**Exercises**
1) From the forum thread on charging a Prius NiMH battery pack, list every member name that appears in a dated post heading, giving each name once.
2) In the forum thread on charging a Prius NiMH battery pack, which website does bangerla suggest for buying a NiMH charger?
3) Continue the forum thread on charging a Prius NiMH battery pack from its last post onward.

**Exercise passage**

▶

Just like any other 7.2V or 6 cell NiMH battery... it was 'cracked' decades ago... nothing much has changed about the charging process in that time.

The harder you push them the more important a good BMS is.
Harder meaning ... the C rates of charge and discharge ... as well as the % of used capacity.


----------



## TexasCotton (Sep 18, 2008)

Okay
Here is the thing I have read where people have charged the whole prius nimh battery pack. I have little or no idea with what or which charger. BMS is not an issue got that covered. The charger diy is hard .I have not seen or found a Nimh charger which covers 28 modules 7.2v 6.5ah 201 volt, I need slow charge with no more than 1-3amp............. heat can be overcome with fans


----------



## TexasCotton (Sep 18, 2008)

IamIan said:


> Just like any other 7.2V or 6 cell NiMH battery... it was 'cracked' decades ago... nothing much has changed about the charging process in that time.
> 
> The harder you push them the more important a good BMS is.
> Harder meaning ... the C rates of charge and discharge ... as well as the % of used capacity.


show me please the charger


----------



## bangerla (Dec 11, 2008)

google is your friend... Or go to batteryspace.com and buy a nimh charger


----------



## IamIan (Mar 29, 2009)

TexasCotton said:


> show me please the charger


Seriously? There are thousands if not millions of charges over the decades that charge NiMH batteries.

Honestly, I don't know how you could be aware of NiMH batteries and not be aware of the existence of chargers for them.??? 



TexasCotton said:


> Okay
> Here is the thing I have read where people have charged the whole prius nimh battery pack. I have little or no idea with what or which charger. BMS is not an issue got that covered. The charger diy is hard .I have not seen or found a Nimh charger which covers 28 modules 7.2v 6.5ah 201 volt, I need slow charge with no more than 1-3amp............. heat can be overcome with fans


The need for a BMS varies depending on the context ... I would not go so far as to say it is not an issue outright ... there are benefits of a BMS to any battery pack , of any chemistry ... BMS are not free so it becomes a scale ... and the question becomes ... are the BMS benefits good enough to warrant the BMS cost ... but there are always benefits to a BMS itself... some battery chemistries are more tolerant than others to the lack of a BMS , or a specific types of treatment ... and that tolerance can of course be a factor when one weighs pros and cons on the scale of to use a BMS or not.

◀

**The data**
▶

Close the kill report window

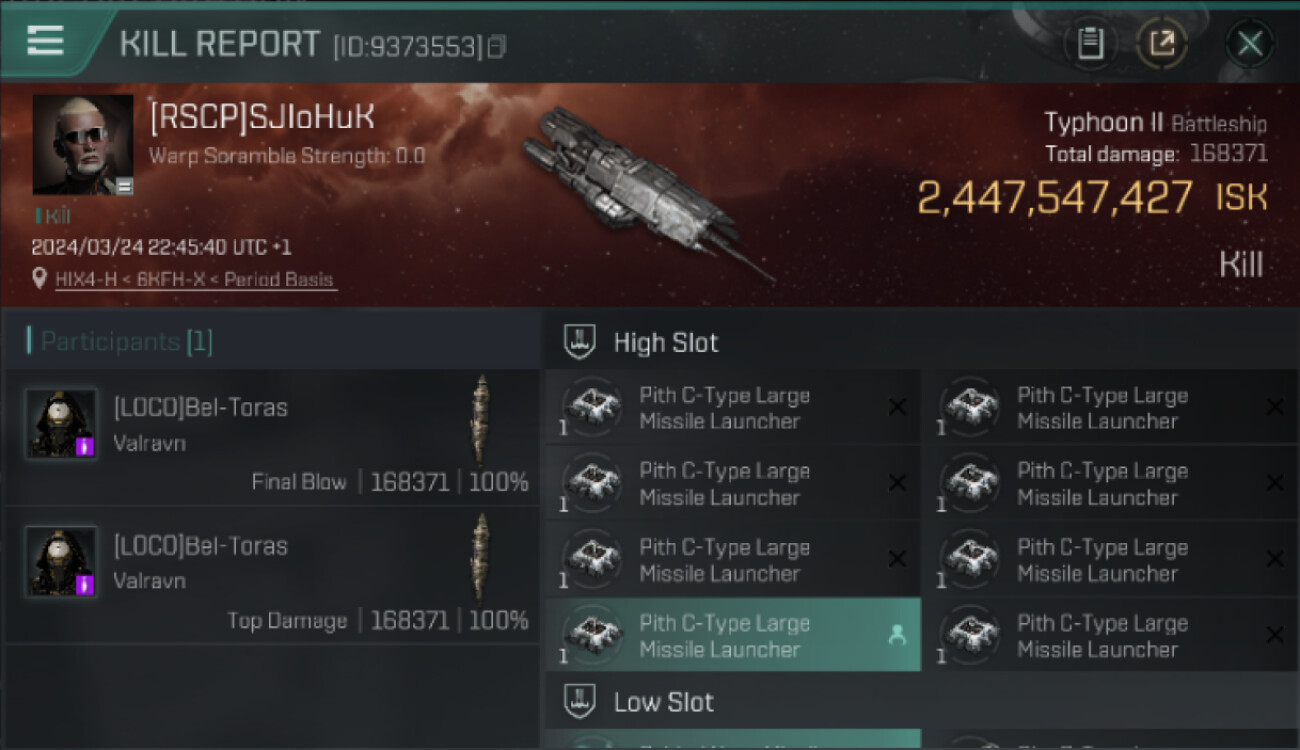[1249, 43]
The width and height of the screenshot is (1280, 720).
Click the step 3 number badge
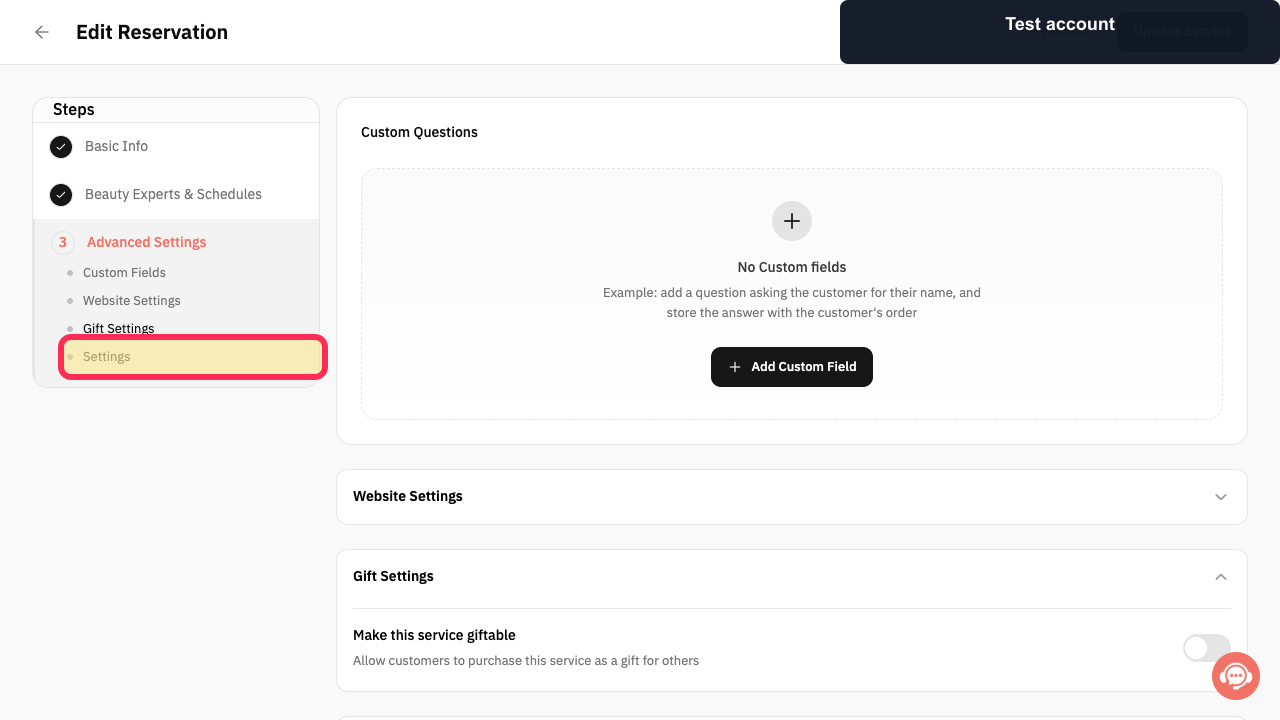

◀

**Expected responses**
1)
TexasCotton
bangerla
IamIan

2) batteryspace.com

3)
There are a variety of methods of NiMH charging ... all are decades old ... nothing new for a long time ... some methods are more difficult to do than others are ... Trickle charging can be easier than Peak Voltage methods , or -dV methods , or dV/dt methods , or dT/dt methods , or CC methods , etc ... etc ... not all methods are equally difficult ... and they all have pros and cons ... they are not all equal to each other.

There are a vairety of methods to charge 168 cells ( 28 modules 6 cells each ) ... in an ideal case a properly designed BMS would control the charging on each individual cell ... but as written above , BMS are not free ... There are a variety of methods that can be used to charge the whole 168 cell pack as if it were one unit , and without a BMS for cell level control... some of those methods are better than others ... some are easier than others ... some are cheaper than others ... etc... etc...

You can build simple devices yourself if you like ... or if you educate yourself enough you can build complicated devices yourself ... or you can spend $ in order to pay someone else to do this work for you simple or complex ... there are a variety of choices... which one tips the scale the most in your case will of course vary by the priorities you have and what value you place on different things.

There are several devices you can buy that are able to apply a charge to the whole 168 cell battery pack ... and they are not all equal... which one best meets your individual preferences is up to you ... I would not presume to make a choice for you ... with more information about your criteria I might be able to offer some suggestions ... things that you would eventually be able to find on your own with your own search efforts ... I don't mind saving you a bit of search effort and time ... but I would need more information about your criteria in order to narrow down the multitude of options I currently see available to you.

Right now ... The Criteria I see you've presented so far is a 168 cell NiMH Battery Pack made of prius 7.2V modules you are looking to charge at a rate of 1 to 3 amps ... what other criteria do you have? ... do you care what it costs? .. do you care what NiMH charging methods it uses or doesn't use? ... etc ... etc.


----------



## TexasCotton (Sep 18, 2008)

Cost is not a factor but value is. I just want to match charger to the application. I will time my charger for safety (1-2hours max)as I seen blown up nimh modules and want to avoid at all cost. I do not mind the smart charger.I am tryin to get more of a charger system with failsafe... this is new to me.Yea battery space, all battery, and electrify all good stuff .


----------



## IamIan (Mar 29, 2009)

TexasCotton said:


> Cost is not a factor but value is. I just want to match charger to the application. I will like time my charger for safety (1-2hours max)as I seen blown up nimh modules and want to avoid at all cost. I do not mind the smart(dumb) charger setup.Trickle charge is good to. If I understand what method or how used and works I am not that admit to anything...If you can not tell this is new to me.Yea battery space, all battery, and electrify all good stuff . I just need match charger, bms, and battery pack


The safest method is not compatible with your listed 1 to 2 hour criteria.
Nor is a Trickle Charge ... A trickle charge takes more than 10+ hours.

1-2hours criteria is considered a fast charge rate ... and it is inherently harder on the battery cells than slower methods... but it can be done comparatively safely.

Before you go investing in a whole BMS for the 168 cells ... I'd recommend taking a hard look at exactly what you want to accomplish.

So tell me.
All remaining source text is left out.